Цена подобных умолчаний и непроговоренностей вскрылась позже, уже в 1990-е годы. Если говорить об идеях, ситуация разрешенных свобод «сверху» при отсутствии сколько-нибудь серьезных интеллектуальных заделов «снизу» обернулась скандальным и еще не закончившимся на нынешний день провалом идей и символов модернизации России даже в их донельзя упрощенном, «газетном» либерально-демократическом изложении, а далее – все более явным нарастанием массового цинизма, с одной стороны, и столь же расхожего фундаментализма, ксенофобии, с другой (если это вообще две разные стороны!). Для литературоведения, сколь-нибудь озабоченного общими проблемами, 1990-е годы стали временем ускоренного освоения «вдогон» модных вчера концептуальных новинок, а потому – при тех же тенденциях к разложению вплоть до самых «основ» – временем продолжающейся по сей день и даже усиливающейся теоретической неопределенности. Актуальная же критика за 1990-е годы попросту провалилась, оказавшись не готовой работать на разноголосом материале модерной, тем более постмодерной словесности и выродившись в условиях книгоиздательского бума до чисто информационной аннотации или явно заказного пиарства.

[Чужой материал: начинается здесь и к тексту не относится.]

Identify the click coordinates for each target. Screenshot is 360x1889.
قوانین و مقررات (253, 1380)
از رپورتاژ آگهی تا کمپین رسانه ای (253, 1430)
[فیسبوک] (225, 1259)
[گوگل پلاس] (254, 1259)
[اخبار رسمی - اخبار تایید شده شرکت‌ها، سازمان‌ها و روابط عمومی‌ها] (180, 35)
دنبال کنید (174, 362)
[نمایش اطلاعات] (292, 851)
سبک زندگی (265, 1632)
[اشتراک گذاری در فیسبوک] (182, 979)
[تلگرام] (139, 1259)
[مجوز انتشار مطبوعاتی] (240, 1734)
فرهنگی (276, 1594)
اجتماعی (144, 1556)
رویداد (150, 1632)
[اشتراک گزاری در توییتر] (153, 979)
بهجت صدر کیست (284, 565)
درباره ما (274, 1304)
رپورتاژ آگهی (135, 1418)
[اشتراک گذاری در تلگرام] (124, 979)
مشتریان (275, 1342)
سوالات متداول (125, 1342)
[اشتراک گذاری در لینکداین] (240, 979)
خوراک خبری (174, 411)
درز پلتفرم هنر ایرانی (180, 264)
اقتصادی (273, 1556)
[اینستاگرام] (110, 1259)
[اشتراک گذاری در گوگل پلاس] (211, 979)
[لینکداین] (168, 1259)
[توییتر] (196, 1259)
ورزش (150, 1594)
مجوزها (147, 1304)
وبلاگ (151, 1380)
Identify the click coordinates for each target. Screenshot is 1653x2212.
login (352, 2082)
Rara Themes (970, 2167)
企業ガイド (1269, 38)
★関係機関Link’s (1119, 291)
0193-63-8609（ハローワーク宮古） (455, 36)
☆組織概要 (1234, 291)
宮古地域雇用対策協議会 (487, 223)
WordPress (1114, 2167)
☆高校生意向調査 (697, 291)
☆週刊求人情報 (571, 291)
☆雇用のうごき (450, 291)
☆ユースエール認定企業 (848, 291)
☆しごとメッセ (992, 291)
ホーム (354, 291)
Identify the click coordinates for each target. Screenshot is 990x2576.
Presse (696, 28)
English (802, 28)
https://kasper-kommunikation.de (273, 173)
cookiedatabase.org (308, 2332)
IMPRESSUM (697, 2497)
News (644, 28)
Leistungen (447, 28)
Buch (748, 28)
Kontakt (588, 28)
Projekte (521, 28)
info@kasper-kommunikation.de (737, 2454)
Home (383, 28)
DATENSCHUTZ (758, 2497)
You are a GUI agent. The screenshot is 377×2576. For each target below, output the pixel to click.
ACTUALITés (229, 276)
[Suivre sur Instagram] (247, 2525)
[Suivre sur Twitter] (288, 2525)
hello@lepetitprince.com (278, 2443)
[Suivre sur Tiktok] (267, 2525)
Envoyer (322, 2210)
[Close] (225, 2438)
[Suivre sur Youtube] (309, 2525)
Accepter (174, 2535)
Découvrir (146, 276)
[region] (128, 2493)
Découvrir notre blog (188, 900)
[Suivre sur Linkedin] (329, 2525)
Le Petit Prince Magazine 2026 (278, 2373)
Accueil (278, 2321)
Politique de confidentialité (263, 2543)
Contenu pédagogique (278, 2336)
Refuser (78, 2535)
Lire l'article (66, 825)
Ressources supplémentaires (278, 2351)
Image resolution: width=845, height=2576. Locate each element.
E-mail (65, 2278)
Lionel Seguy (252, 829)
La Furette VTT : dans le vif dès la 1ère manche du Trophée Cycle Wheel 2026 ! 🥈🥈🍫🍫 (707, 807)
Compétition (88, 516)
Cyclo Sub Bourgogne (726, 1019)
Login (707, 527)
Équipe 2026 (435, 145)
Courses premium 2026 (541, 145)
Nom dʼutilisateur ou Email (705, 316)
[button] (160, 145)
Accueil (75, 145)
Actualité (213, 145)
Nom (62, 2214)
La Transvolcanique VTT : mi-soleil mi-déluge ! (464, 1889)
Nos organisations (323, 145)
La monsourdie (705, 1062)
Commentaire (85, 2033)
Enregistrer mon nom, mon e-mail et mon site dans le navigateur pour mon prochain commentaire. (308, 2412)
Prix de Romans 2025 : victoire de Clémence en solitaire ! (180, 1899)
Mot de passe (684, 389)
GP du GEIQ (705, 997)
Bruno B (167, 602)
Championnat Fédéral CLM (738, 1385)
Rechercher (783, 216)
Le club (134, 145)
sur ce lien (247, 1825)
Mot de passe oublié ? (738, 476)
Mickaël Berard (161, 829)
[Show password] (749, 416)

К числу советских недоговоренностей 1960–1980-х годов я бы отнес и судьбу левых идей в современных и постсовременных, но задержавшихся в досовременной архаике обществах, вроде российского, латиноамериканских либо африканских. Именно в подобной интеллектуально не проясненной, двусмысленной ситуации леворадикальные начинания среди пишущих, точечно возникающие сегодня в постсоветской России то здесь, то там, проходят без сколько-нибудь профессионального, вдумчивого и ответственного их разбора. В этом плане добавлю, что посреди единственного нашего с Самарием Израилевичем большого разговора на целый вечер, когда он пригласил меня к себе домой (до этого мы несколько лет с чуть ли не еженедельной частотой встречались в Гослите, работая над книгой «Поэзия Франции. Век XIX», я оказался редактором переводов в этом очень дорогом Великовскому-составителю издательском замысле[164]), он, ближе к концу, вдруг заговорил о теме, которой хотел бы, после работ о «левом соблазне» французских интеллектуалов, всерьез и вплотную заняться в ближайшем будущем. Речь шла о «ренегатах» левой идеи во Франции, с московских процессов 1930-х и вплоть до конца 1960-х годов болезненно пересматривавших свое отношение к коммунизму вообще и его советскому варианту в частности. Если правильно помню обстоятельства встречи, события середины и второй половины 1980-х тогда еще не развернулись и даже не предощущались. Да и мы, припозднившись, тоже только начали разминать тогдашний разговор…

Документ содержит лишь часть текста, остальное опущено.